XPath. To get data like the year of publication from the document above, I just send an XPath query: /book/published/year/text(). However, there has to be an XPath processor that understands my request and returns 2004. The beauty of this is that XPath 2.0 is a very powerful query engine with its own functions, predicates, axes, etc. You can literally put any logic into your XPath request without writing any traversing logic in Java, for example. You may ask "How many books were published by David West in 2004?" and get an answer, just via XPath. JSON is not even close to this.
Attributes and Namespaces. You can attach metadata to your data, just like it's done above with the id attribute. The data stays inside elements, just like the name of the book author, for example, while metadata (data about data) can and should be placed into attributes. This significantly helps in organizing and structuring information. On top of that, both elements and attributes can be marked as belonging to certain namespaces. This is a very useful technique during times when a few applications are working with the same XML document.
XML Schema. When you create an XML document in one place, modify it a few times somewhere else, and then transfer it to yet another place, you want to make sure its structure is not broken by any of these actions. One of them may use <year> to store the publication date while another uses <date> with ISO-8601. To avoid that mess in structure, create a supplementary document, which is called XML Schema, and ship it together with the main document. Everyone who wants to work with the main document will first validate its correctness using the schema supplied. This is a sort of integration testing in production. RelaxNG is a similar but simpler mechanism; give it a try if you find XML Schema too complex.
XSL. You can make modifications to your XML document without any Java/Ruby/etc. code at all. Just create an XSL transformation document and "apply" it to your original XML. As an output, you will get a new XML. The XSL language (it is purely functional, by the way) is designed for hierarchical data manipulations. It is much more suitable for this task than Java or any other OOP/procedural approach. You can transform an XML document into anything, including plain text andHTML. Some complain about XSL's complexity, but please give it a try. You won't need all of it, while its core functionality is pretty straight-forward.
From http://apigee.com/about/blog/technology/why-xml-wont-die-xml-vs-json-your-api
JSON is especially good at representing programming-language objects. If you have a JavaScript or Java object, or even a C struct, the structure of the object and all its fields can be easily and quickly converted to JSON, sent over a network, and retrieved on the other end without too much difficulty and (usually) comes out the same on both ends.

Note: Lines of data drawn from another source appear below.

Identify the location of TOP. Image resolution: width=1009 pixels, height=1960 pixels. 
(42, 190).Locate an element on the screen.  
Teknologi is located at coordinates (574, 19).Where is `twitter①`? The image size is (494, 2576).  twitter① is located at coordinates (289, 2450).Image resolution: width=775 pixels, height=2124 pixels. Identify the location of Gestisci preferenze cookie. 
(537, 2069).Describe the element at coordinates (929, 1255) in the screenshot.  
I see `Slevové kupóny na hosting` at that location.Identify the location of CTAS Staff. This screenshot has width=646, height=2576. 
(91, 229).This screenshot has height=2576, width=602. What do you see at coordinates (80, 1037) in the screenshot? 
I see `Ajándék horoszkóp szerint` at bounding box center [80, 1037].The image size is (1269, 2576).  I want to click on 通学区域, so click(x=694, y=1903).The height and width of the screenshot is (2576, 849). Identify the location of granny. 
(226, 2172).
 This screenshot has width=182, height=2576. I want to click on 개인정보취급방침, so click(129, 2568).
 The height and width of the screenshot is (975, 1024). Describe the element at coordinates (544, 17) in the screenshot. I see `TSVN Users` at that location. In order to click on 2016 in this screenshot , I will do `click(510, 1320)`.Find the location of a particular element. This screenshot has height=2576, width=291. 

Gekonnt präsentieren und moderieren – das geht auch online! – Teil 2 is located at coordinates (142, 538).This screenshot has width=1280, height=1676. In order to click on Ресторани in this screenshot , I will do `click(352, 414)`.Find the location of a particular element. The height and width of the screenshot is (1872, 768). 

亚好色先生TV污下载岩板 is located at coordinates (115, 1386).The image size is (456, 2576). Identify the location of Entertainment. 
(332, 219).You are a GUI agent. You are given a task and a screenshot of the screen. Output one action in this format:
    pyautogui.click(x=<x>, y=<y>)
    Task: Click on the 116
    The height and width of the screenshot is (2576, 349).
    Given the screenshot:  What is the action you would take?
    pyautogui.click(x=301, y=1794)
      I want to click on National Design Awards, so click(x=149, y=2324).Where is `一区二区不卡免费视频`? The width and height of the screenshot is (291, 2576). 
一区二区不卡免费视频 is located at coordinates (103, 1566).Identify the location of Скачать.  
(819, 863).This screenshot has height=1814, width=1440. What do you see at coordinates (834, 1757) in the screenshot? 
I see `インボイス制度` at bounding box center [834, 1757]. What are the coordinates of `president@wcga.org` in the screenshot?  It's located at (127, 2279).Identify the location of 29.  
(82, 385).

But not everything in the world is a programming-language object. Sometimes to describe a complex real-world object we have to combine different descriptions and languages from different places, mash them up, and use them to describe even more complex things. The descriptions of these complex things need to be validated, they need to be commented on, they need to be shared and sometimes annotated with additional data that doesn't affect the original structure.
When the world gets complicated and open-ended like that, what's needed is not a programming-language-format object, but a open-ended, extensible -- umm -- markup language. That's what we have today with XML.